I’d rather be blind than forced to watch ads, and that’s a choice some people have made. Some of those people have joined a religion or cult called Inner Sight based on their rejection of vidders. Inner Sight encourages people to accept blindness as a means of stepping back from the “deceitful, materialist, immoral world.” A nefarious company is building on vidder technology to create an improved experience that allows users to change how their appearance is perceived. Okay, I might put up with advertising if a gadget can make women mistake me for George Clooney.

Before The Blinding, while he was a teen, Mark Owens visited a monastery for a couple of days. He was impressed by the stress relief associated with silence. When Owens removes his vidder and spends time with Inner Sight, he experiences a similar epiphany. Eyesight is wonderful but it might also cause the sighted to miss perceptions that come from other senses; the whistles of birds, the gentle caress of a breeze. Not to mention the ability to fight with sticks like the old blind guy on the television show Kung Fu. Thomas Mullen borrows the blind stick fighting for an action scene near the novel’s conclusion.

Owens is a cop. He was married to Jeannie. He’s been a mess since she killed herself. He blames himself for her death because he was less than a supportive husband. Some of his colleagues, including the one he’s sleeping with, wonder whether he might have killed Jeannie. Owens’ partner, Jimmy Peterson, seems to be the only person who will stand up for him. Owens is under investigation by the Truth Commission for wild and violent actions by people in positions of authority during The Blinding, but the investigation seems to be a pretext to cover up something more sinister.
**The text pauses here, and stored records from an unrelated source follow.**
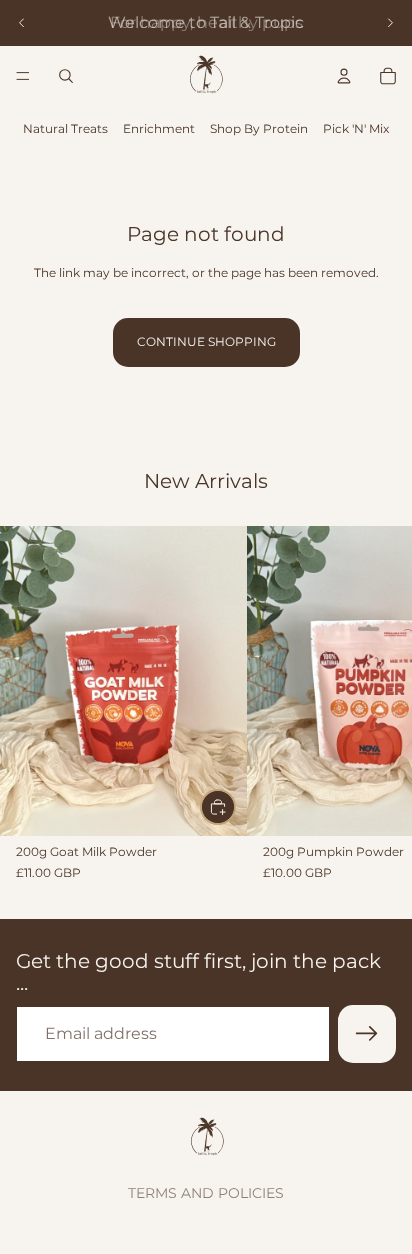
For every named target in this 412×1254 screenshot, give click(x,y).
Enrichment (159, 128)
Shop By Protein (259, 128)
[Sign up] (367, 1034)
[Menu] (23, 76)
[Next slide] (390, 23)
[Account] (344, 76)
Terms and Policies (206, 1193)
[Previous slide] (22, 23)
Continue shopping (206, 341)
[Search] (66, 76)
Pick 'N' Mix (356, 128)
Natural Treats (65, 128)
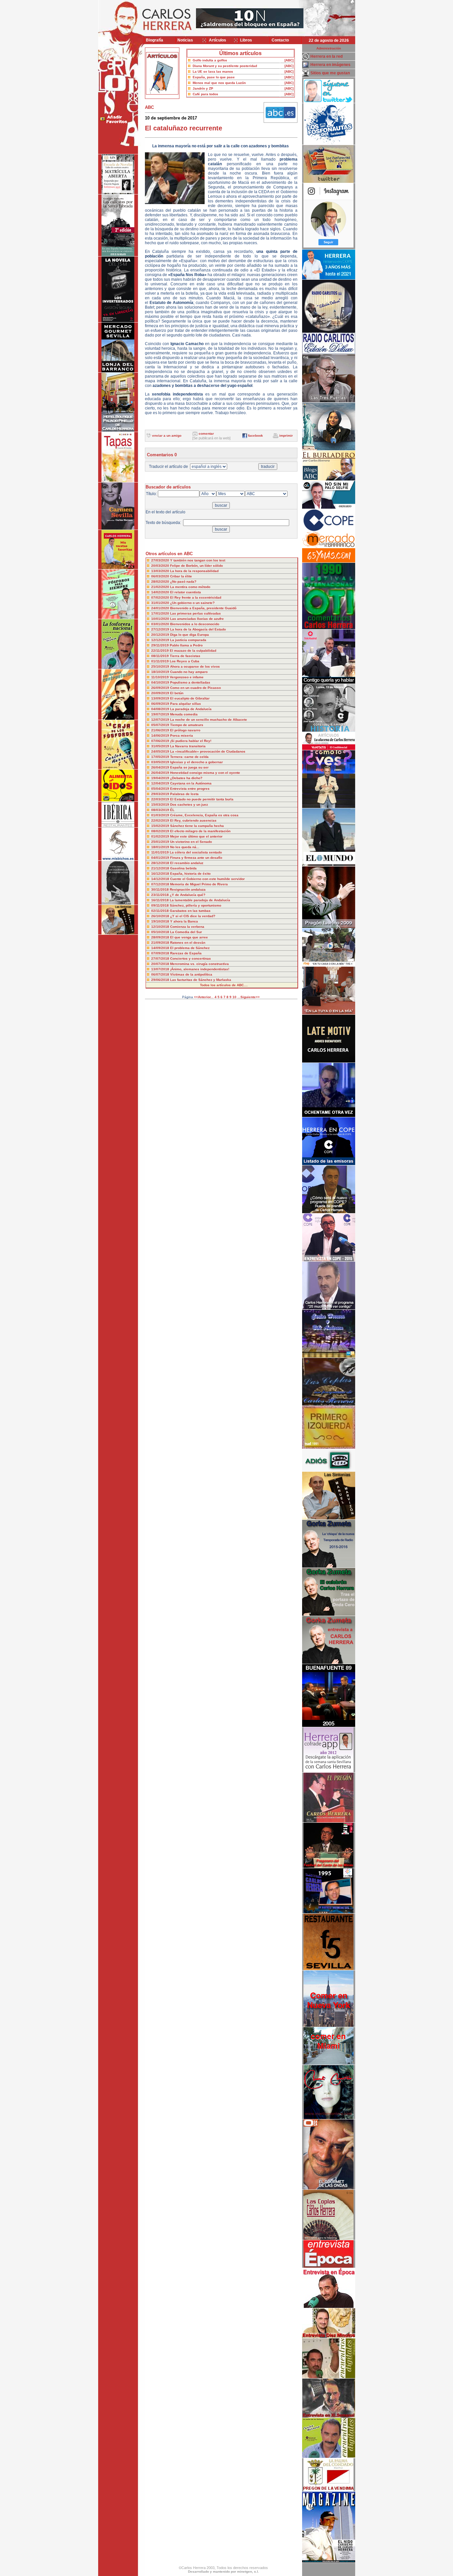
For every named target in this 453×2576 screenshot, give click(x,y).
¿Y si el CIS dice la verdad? (192, 916)
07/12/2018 (160, 884)
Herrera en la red (326, 56)
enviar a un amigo (166, 435)
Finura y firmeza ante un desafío (196, 857)
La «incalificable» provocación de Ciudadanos (207, 751)
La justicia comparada (188, 640)
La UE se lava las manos (213, 71)
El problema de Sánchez (190, 948)
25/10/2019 (160, 666)
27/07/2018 (160, 958)
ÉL (172, 810)
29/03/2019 (160, 794)
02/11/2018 (160, 911)
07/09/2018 (160, 953)
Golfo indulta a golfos (210, 60)
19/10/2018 (160, 921)
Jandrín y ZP (203, 88)
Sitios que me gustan (330, 73)
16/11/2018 (160, 900)
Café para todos (205, 94)
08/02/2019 (160, 831)
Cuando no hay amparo (189, 672)
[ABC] (289, 60)
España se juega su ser (189, 767)
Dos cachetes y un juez (189, 804)
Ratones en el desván (187, 942)
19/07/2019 (160, 714)
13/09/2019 (160, 698)
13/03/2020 (160, 571)
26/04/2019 (160, 767)
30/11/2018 (160, 889)
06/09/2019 (160, 703)
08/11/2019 (160, 656)
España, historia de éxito (190, 873)
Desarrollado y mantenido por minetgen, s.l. (223, 2571)
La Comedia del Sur (186, 932)
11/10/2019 (160, 677)
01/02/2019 (160, 836)
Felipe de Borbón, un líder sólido (196, 565)
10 (234, 997)
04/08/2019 (160, 709)
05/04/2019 (160, 788)
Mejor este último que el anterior (196, 836)
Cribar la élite (181, 576)
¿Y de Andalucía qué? (187, 895)
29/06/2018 (160, 980)
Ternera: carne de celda (189, 757)
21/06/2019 (160, 730)
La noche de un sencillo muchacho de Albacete (208, 719)
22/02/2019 (160, 820)
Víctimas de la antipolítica (191, 974)
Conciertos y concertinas (190, 958)
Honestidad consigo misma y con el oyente (205, 772)
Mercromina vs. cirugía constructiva (199, 964)
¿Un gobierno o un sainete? (192, 603)
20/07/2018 (160, 964)
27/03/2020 (160, 560)
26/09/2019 (160, 688)
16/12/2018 (160, 873)
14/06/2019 (160, 735)
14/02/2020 (160, 592)
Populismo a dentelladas (190, 682)
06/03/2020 (160, 576)
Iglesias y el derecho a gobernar (196, 762)
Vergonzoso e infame (187, 677)
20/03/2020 (160, 565)
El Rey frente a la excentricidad (195, 597)
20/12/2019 (160, 634)
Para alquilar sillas (185, 703)
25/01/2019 (160, 842)
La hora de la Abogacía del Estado (198, 629)
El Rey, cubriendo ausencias (193, 820)
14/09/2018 (160, 948)
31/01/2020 (160, 603)
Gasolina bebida (183, 868)
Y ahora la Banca (184, 921)
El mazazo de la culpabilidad (193, 650)
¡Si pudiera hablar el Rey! (190, 741)
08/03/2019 (160, 810)
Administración (328, 48)
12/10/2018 (160, 926)
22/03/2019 (160, 799)
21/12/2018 (160, 868)
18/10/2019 (160, 672)
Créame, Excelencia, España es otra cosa (204, 815)
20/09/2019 (160, 693)
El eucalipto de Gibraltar (190, 698)
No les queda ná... (184, 847)
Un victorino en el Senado (191, 842)
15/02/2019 (160, 826)
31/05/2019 (160, 746)
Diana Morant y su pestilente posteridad (225, 66)
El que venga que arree (189, 937)
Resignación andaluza (188, 889)
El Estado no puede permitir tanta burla (201, 799)
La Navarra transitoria (188, 746)
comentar (206, 433)
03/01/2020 (160, 624)
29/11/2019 (160, 645)
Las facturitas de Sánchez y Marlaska (200, 980)
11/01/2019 (160, 852)
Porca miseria (181, 735)
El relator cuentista (185, 592)
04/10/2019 (160, 682)
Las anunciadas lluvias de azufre (197, 619)
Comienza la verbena (187, 926)
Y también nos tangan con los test (197, 560)
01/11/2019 (160, 661)
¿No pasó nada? (183, 581)
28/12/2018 (160, 863)
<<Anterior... (204, 997)
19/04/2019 (160, 778)
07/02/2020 (160, 597)
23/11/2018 (160, 895)
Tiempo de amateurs (186, 725)
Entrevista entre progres (190, 788)
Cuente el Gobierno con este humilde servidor (207, 879)
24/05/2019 (160, 751)
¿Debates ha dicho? (186, 778)
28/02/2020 (160, 581)
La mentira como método (190, 587)
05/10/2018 (160, 932)
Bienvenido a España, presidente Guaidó (203, 608)
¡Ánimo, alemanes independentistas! (199, 969)
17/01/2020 (160, 613)
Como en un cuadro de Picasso (195, 688)
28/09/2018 (160, 937)
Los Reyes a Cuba (184, 661)
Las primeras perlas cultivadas (195, 613)
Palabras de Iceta (184, 794)
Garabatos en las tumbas (190, 911)
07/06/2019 (160, 741)
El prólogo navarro (185, 730)
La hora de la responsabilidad (194, 571)
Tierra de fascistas (185, 656)
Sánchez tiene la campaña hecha (197, 826)
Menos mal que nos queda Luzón (219, 83)
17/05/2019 (160, 757)
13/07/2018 (160, 969)
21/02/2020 (160, 587)
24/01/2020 (160, 608)
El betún (176, 693)
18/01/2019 (160, 847)
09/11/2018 (160, 905)
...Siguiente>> (248, 997)
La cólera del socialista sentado (196, 852)
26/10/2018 (160, 916)
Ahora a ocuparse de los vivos (195, 666)
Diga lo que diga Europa (189, 634)
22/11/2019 (160, 650)
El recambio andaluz (186, 863)
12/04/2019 (160, 783)
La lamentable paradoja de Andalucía (200, 900)
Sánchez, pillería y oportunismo (195, 905)
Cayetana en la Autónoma (191, 783)
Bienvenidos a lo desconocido (194, 624)
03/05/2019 (160, 762)
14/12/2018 (160, 879)
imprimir (286, 435)
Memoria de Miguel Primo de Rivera (199, 884)
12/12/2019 (160, 640)
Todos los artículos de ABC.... (224, 985)
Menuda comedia (184, 714)
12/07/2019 (160, 719)
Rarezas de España (186, 953)
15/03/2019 (160, 804)
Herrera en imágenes (330, 64)
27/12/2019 (160, 629)
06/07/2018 (160, 974)
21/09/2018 (160, 942)
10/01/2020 (160, 619)
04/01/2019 (160, 857)
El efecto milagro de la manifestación (200, 831)
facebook (255, 435)
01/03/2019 (160, 815)
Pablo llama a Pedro (186, 645)
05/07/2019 (160, 725)
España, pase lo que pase (214, 77)
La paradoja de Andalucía (191, 709)
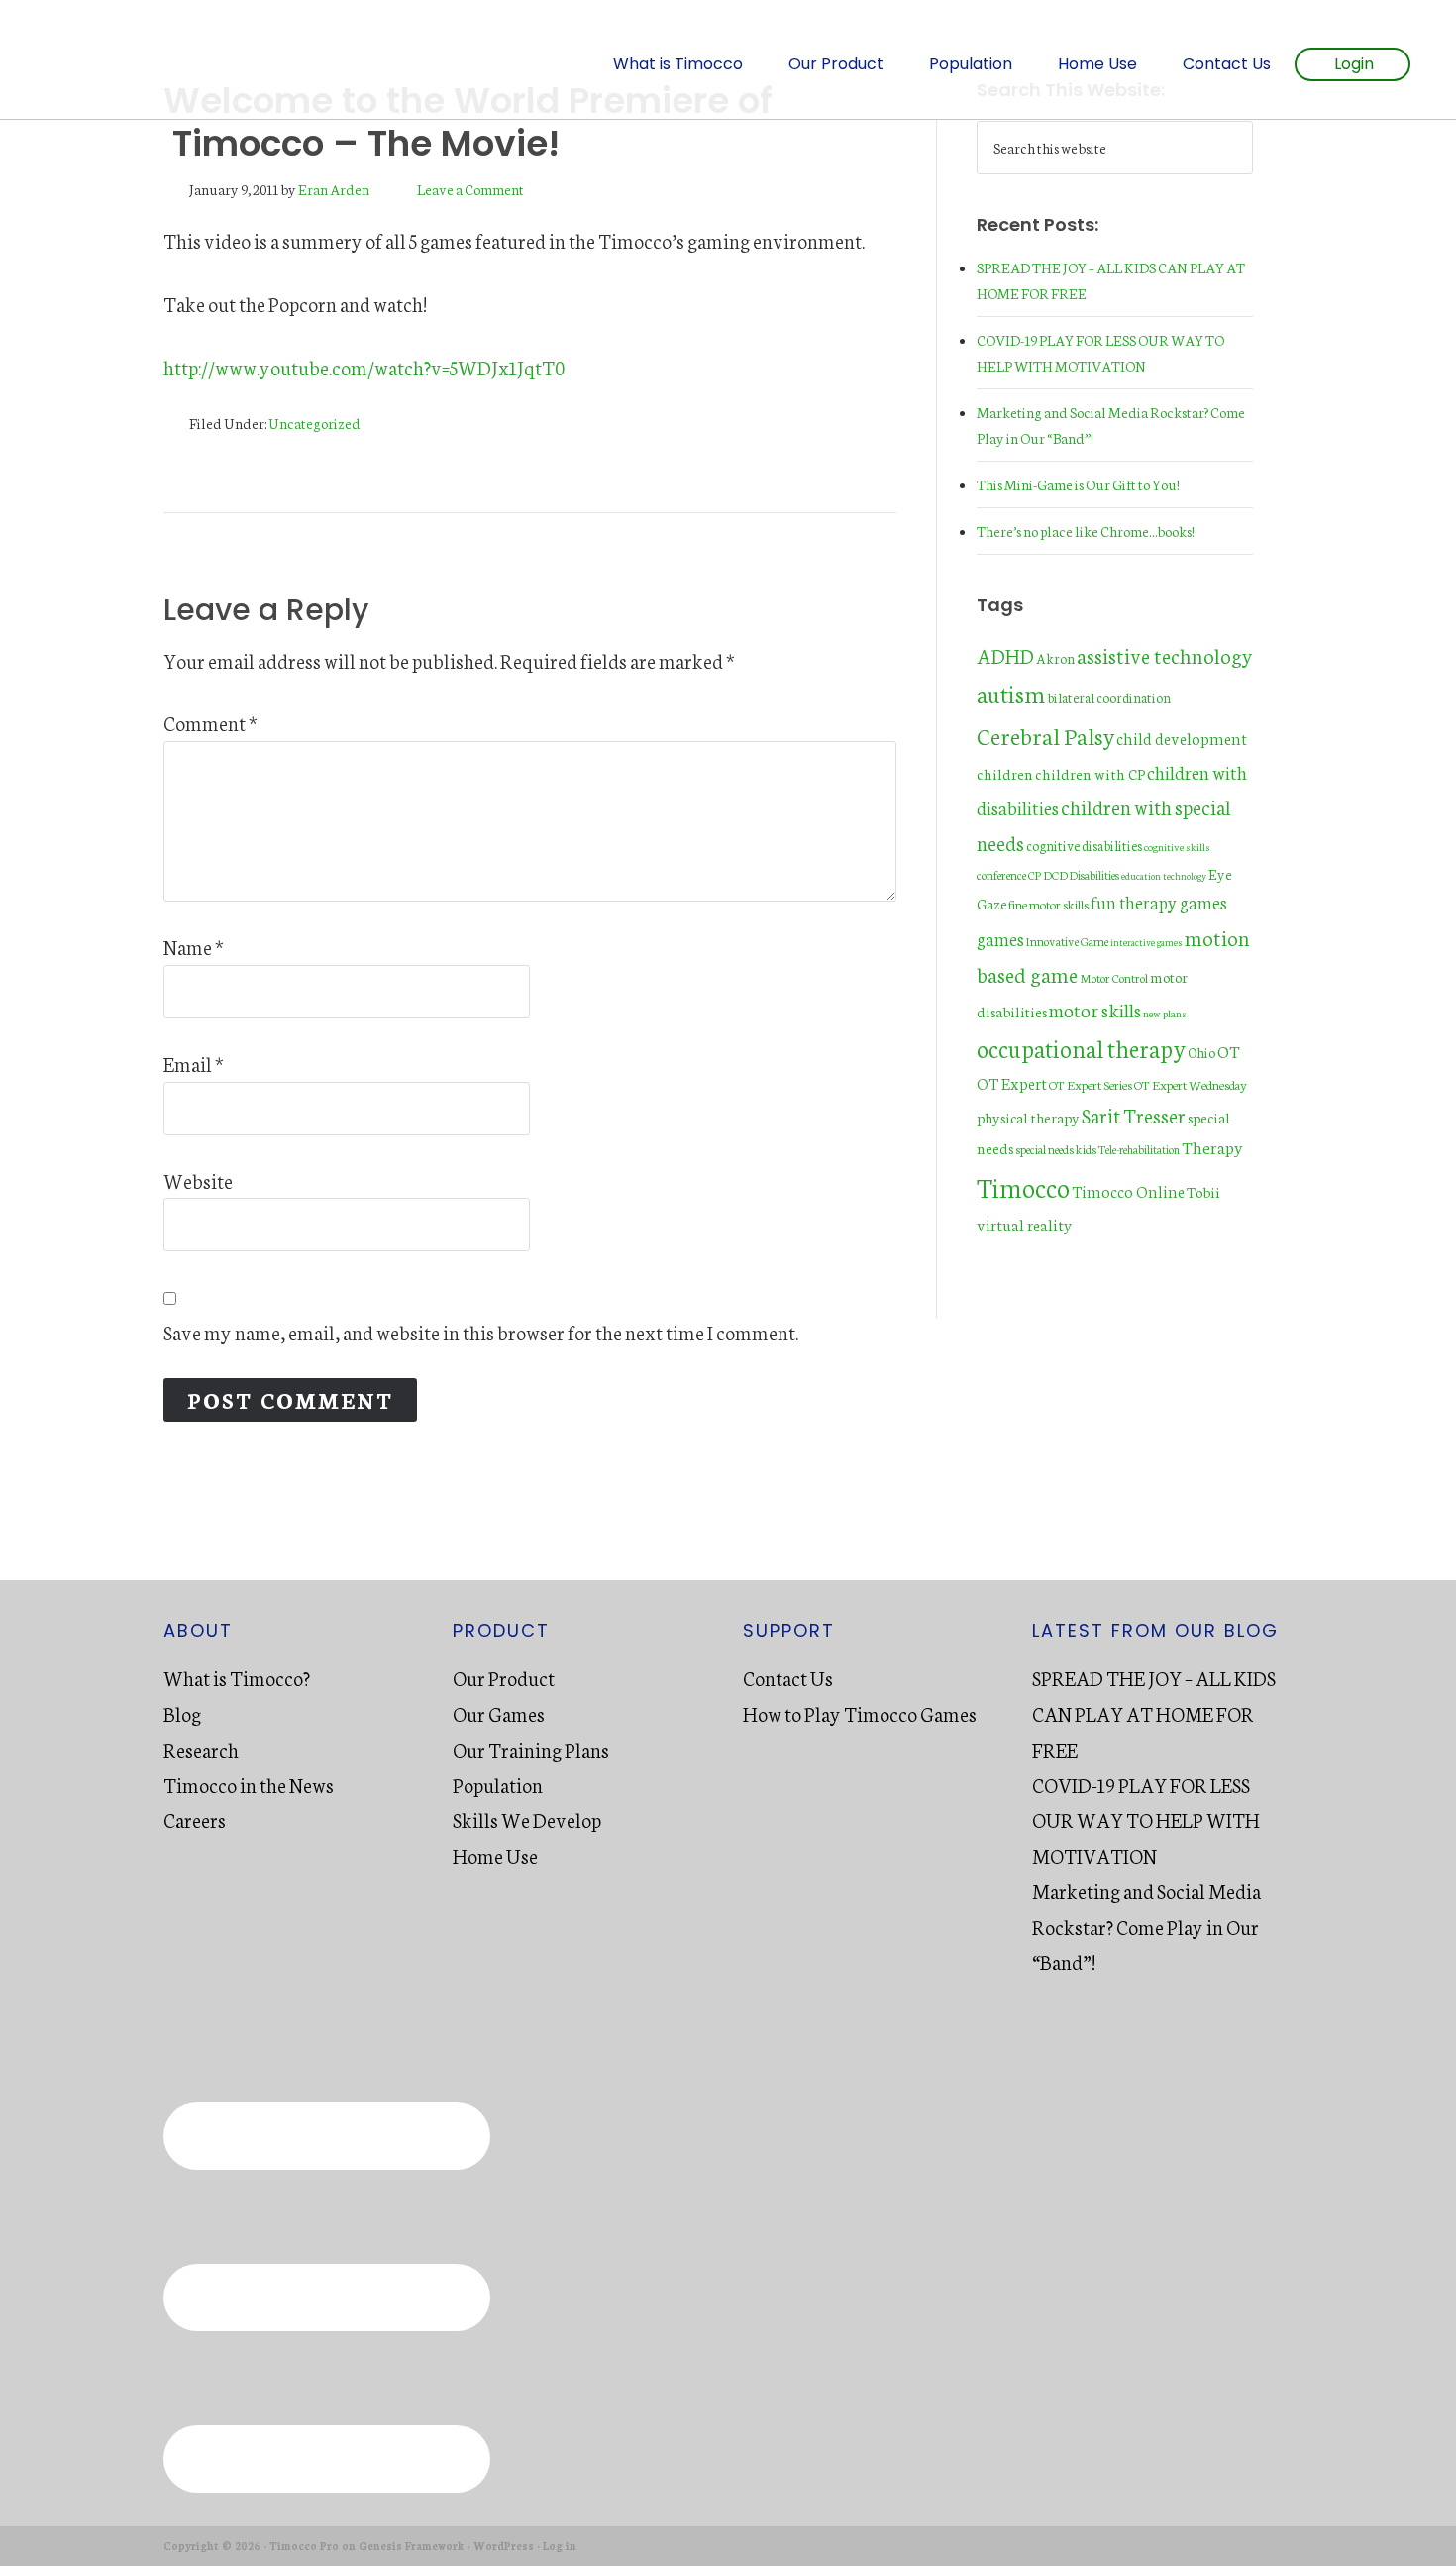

The plot involves a conspiracy that will be furthered by an assassination, presumably shielding conspirators from the light that the Truth Commission hopes to shine on their misdeeds.

Nobody believes Owens when he claims that crimes are being committed by people he only perceives as black blurs. Is a glitch in his vidder preventing him from identifying suspects or is he lying? Owens has little help as he works to answer the question and solve the novel’s several connected murders.

Futuristic cop fiction is a subgenre at the intersection of science fiction and crime fiction. Blind Spots is a bit weak on the science (The Blinding is never explained and the attempt to explain vidders is unconvincing, particularly when they start making holograms) but science aside, the story works as a crime novel. While the many-branched plot is a bit convoluted, it all comes together in the end. Owens is sympathetic in the traditional role of troubled cop under suspicion. Action scenes give the plot some pep. Despite a determined effort, Mullen falls a bit short of making a meaningful statement with the blindness theme, but Blind Spots does manage to tell an entertaining story.